- The Washington Times - Saturday, May 24, 2003

The United States was so unprepared for the September 11 terrorist attacks that warplanes dispatched to intercept a highjacked airliner thought to be headed for the White House were unarmed, the panel investigating the attacks was told yesterday.

The two F-16s, part of the 113th Air National Guard based at Andrews Air Force Base, were visible in the sky above the Pentagon as it was evacuated after being struck by American Airlines Flight 77, Maj. Gen. Craig McKinley, commander of the 1st Air Force, told the panel.

Gen. McKinley is also in charge of the division of the Northern Air Defense Command (NORAD) responsible for protecting the continental United States. He was one of a number of federal officials who gave evidence on the second day of public hearings held by the commission to find out what wrong and why on September 11.

The picture that emerged was one of military and federal agencies scrambling desperately to respond to an attack for which they were completely unprepared, but officials said much had been done to improve the nation’s readiness since that time.

The F-16s — which were not assigned to NORAD — had been launched at the request of the Secret Service after the first two airliners crashed into the World Trade Center, Gen. McKinley explained. But they had just returned from a training exercise and were not equipped with any weaponry to shoot down either Flight 77 or the remaining hijacked airliner, Flight 93, which was thought headed for the White House.

The two pilots showed “incredible bravery,” said Commissioner Richard Ben-Veniste.

NORAD also scrambled F-16s from Langley Air Force Base in Virginia, he said. They were in the air within six minutes, which he said was “exceedingly quick.” But they were still 12 minutes away from Washington when Flight 77 crashed into the Pentagon.

Moreover, the man who had Gen. McKinley’s job on September 11, retired Maj. Gen. Larry Arnold, told the panel that he could not have ordered the hijacked airliners shot down even if either set of F-16s had been able to make it to the capital in time.

“To my knowledge, I did not have the authority to shoot it down at that time,” he said. Of Flight 77, he said, “Even if we were there, I don’t think we would have shot it down.”

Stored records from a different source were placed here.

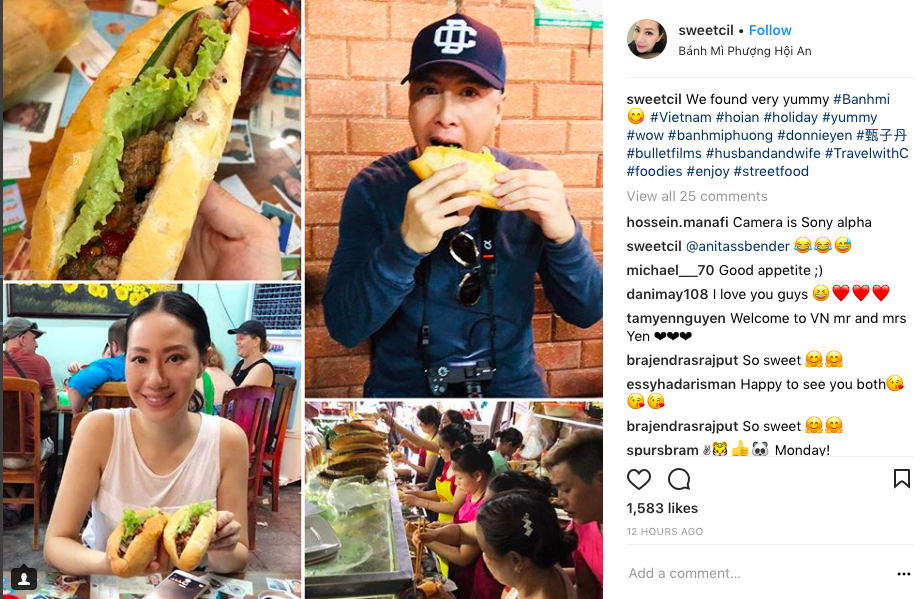Viewport: 922px width, 599px height.
Task: Select the sweetcil username in header
Action: coord(706,30)
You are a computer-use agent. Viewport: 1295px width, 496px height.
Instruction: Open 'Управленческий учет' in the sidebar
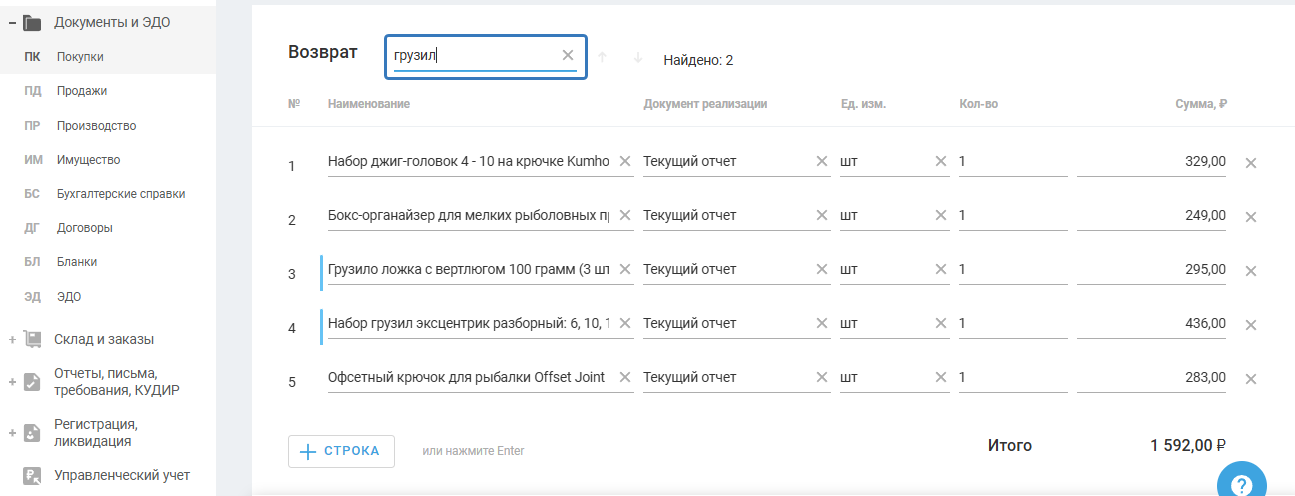click(121, 476)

He said that he only learned President Bush had made the decision to give him that authority five minutes after the last plane, Flight 93, crashed into a field in rural Pennsylvania, after passengers had learned the fate of the other airliners and apparently had stormed the cockpit.

Gen. McKinley admitted that NORAD was utterly unprepared for the attack.

“Our mission was at that time … to look outward, as a Cold War vestige … to protect against Soviet long-range bomber penetration of our intercept zone,” he said.

“Would you agree,” asked Mr. Ben-Veniste, that on the basis of the information available there could have been better preparedness by NORAD?”

“In retrospect, sir,” the general replied, “I think I would agree with your comment.”

Gen. Arnold explained that NORAD commanders had no radar cover in the United States — relying instead on civilian air-traffic-control radar data relayed to them over the phone — and could not even talk directly to their pilots while they were in the air.

Gen. McKinley explained that many changes had been made since September 11.